You did not ask him about his problem or what were his other readings until I broached the subject.
I asked about his specific problem by pointing out that he was not looking at the full picture.
2 major voltage points were missing.
He never got back to anyone until I made it obvious about the lack of response. I'm not claiming anything on my part as to why he finally responded but he started another post prior to this one getting a response. Earthdog prodded him to respond to this thread in the other thread.
Post #2 and 6: https://www.techpowerup.com/forums/threads/ssd-adata-raid-0-with-other-ssd.241773/#post-3803559
"lol that's true! Last time, it had only 3 answers haha. That is what i call a debate haha"
You can Google all the info you provided. Does this example speak to his specific needs, most likely not:
https://en.wikipedia.org/wiki/Power_supply_unit_(computer)
You didn't personalize your response to his specific need. There was a lack of information on his part that went unrecognized by you and others.
I did complement you on providing information as to what proper readings should be. That part was great.

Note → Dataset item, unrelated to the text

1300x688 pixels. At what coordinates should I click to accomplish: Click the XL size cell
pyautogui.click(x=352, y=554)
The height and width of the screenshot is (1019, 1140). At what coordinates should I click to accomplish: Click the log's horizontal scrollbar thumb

The wall of text written by you and others to anyone that has basic needs is overwhelming, standoffish and uninviting.
Never mind your technical prowess.

There are a ton of PSU questions in the archives here. Everything you answered has already been done.

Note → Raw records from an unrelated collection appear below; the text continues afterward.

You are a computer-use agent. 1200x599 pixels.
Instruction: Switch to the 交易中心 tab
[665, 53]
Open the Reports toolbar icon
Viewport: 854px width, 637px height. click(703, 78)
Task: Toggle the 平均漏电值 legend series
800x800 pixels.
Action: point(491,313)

New(er) members need softer handling. I don't know that he's not a minor. I don't know his comfort level.
You can tell me, "stop screwing with the software and get out your meter" and I understand. I've been around the block a few times.
This site is getting that "Elitist" feel and I feel it drags things down. Especially when I get rebuffed for trying to make it easier by suggesting a secondary software in addition to the one he used. I'm also OK with you saying you prefer one software for any given reason over another but I should not be rebuked for doing so.